━━ EXTRACT PROVIDED


  Anytime a person clearly invokes the rights under the Miranda warnings, all questioning must stop. The only time questioning can resume, is if the person reinitiates the questioning. [6]   Many officers, either by department requirements, common practice, or because that is the way it is done on TV, read suspects their Miranda warnings upon arrest. This is a bad practice to have. The best way is to read the suspect the warnings at the time of questioning, and not before. This will help prevent any confusion and the elimination of statements. Let's say that I arrest someone for armed robbery. I then read him the Miranda warnings, although he will be questioned not by me, but by detectives later on. He requests counsel. I do not convey this to the detectives. The detectives then read him his rights. He makes several admissions of guilt. Everything he says will be inadmissible in court. [7] If you are not going to question a suspect, don't give the Miranda warnings.
━━━━
WHAT YOU NEED TO DO ::
• 1. In the passage on Miranda warnings, when can questioning resume after a person clearly invokes their Miranda rights?
• 2. Please sum up the passage on Miranda warnings in two sentences.
━━ PROVIDED RECORDS
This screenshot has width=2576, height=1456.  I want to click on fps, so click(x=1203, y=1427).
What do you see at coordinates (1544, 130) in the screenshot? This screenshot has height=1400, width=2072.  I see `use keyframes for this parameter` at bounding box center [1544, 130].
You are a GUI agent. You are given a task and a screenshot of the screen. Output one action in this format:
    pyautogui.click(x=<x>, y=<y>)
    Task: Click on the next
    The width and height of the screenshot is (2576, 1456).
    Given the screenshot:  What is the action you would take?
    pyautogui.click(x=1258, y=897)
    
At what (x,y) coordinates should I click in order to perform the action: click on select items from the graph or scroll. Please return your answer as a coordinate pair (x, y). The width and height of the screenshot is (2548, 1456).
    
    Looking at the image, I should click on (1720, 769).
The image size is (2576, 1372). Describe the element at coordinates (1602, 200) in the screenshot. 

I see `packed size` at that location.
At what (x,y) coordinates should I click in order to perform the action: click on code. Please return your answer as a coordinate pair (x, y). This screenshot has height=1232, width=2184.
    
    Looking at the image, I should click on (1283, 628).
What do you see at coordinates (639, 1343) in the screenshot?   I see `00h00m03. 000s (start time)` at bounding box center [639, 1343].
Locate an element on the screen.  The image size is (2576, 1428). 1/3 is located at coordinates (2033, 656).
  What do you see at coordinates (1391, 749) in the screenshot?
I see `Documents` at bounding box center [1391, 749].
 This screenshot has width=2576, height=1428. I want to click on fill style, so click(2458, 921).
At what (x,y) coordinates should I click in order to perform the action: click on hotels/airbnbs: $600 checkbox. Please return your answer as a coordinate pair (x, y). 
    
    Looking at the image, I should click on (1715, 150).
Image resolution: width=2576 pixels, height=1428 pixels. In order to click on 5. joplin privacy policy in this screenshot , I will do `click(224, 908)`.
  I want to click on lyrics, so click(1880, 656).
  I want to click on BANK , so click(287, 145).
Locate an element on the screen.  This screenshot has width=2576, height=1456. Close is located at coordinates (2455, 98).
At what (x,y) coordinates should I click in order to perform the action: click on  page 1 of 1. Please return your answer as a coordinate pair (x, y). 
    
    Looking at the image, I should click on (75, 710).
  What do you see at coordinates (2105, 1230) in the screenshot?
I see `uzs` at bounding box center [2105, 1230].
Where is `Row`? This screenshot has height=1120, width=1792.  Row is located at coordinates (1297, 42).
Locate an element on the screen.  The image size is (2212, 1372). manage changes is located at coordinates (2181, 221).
━━━━
ANSWERS IN ORDER ::
• 1. Questioning can resume only if the person reinitiates it.

• 2. Once a person clearly invokes their Miranda rights, all questioning must stop unless that person reinitiates it. The passage advises reading the warnings at the time of questioning rather than upon arrest, because a suspect's request for counsel that is never passed on to detectives can make his later admissions inadmissible in court.